Pada kisaran tahun 2011, beberapa tim ilmuan melakukan sebuah penelitian di beberapa titik di lingkar kutub utara. Mereka fokus meneliti segala kemungkinan bentuk kehidupan yang mungkin tersimpan membeku di bongkahan es di kawasan kutub tersebut.
Namun, diantara sekian banyak peneliti tersebut, ada sebagian kelompok yang memiliki tujuan lain secara rahasia di beberapa titik di kawasan Siberia.
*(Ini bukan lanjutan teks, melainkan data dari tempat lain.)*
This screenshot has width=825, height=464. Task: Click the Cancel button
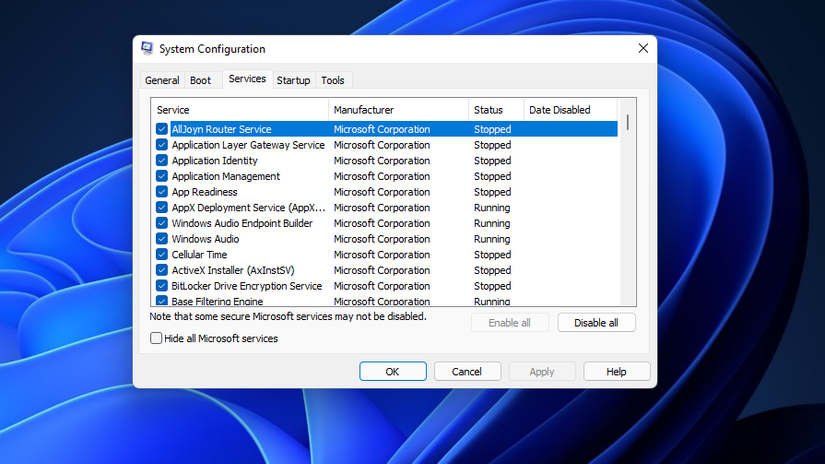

Tujuan rahasia yang tidak diketahui oleh para pekerja yang ikut dalam proyek itu akhirnya menjadi malapetaka bagi rombongan tersebut.
“Boris, apa yang sebenarnya terjadi?” tanya salah seorang peneliti dengan Bahasa Slovenski standar kepada operator yang kebetulan adalah orang Slovenia.
“Aku tidak tahu, tiba-tiba temperaturnya naik begitu tajam,” jawab operator tersebut panik.
“Apa kau tahu sumbernya?” Tanya nya lagi.
“Sepertinya dari bongkahan es yang sedang di gali,” terang operator itu bergegas turun dari tempatnya memonitor proyek menuju lokasi penggalian.
Seorang peneliti dari Malaysia bernama Azzim yang memimpin proyek tersebut berteriak memberikan perintah untuk segera menghentikan penggalian.
“Segera hentikan penggalian sebelum terjadi apa-apa!”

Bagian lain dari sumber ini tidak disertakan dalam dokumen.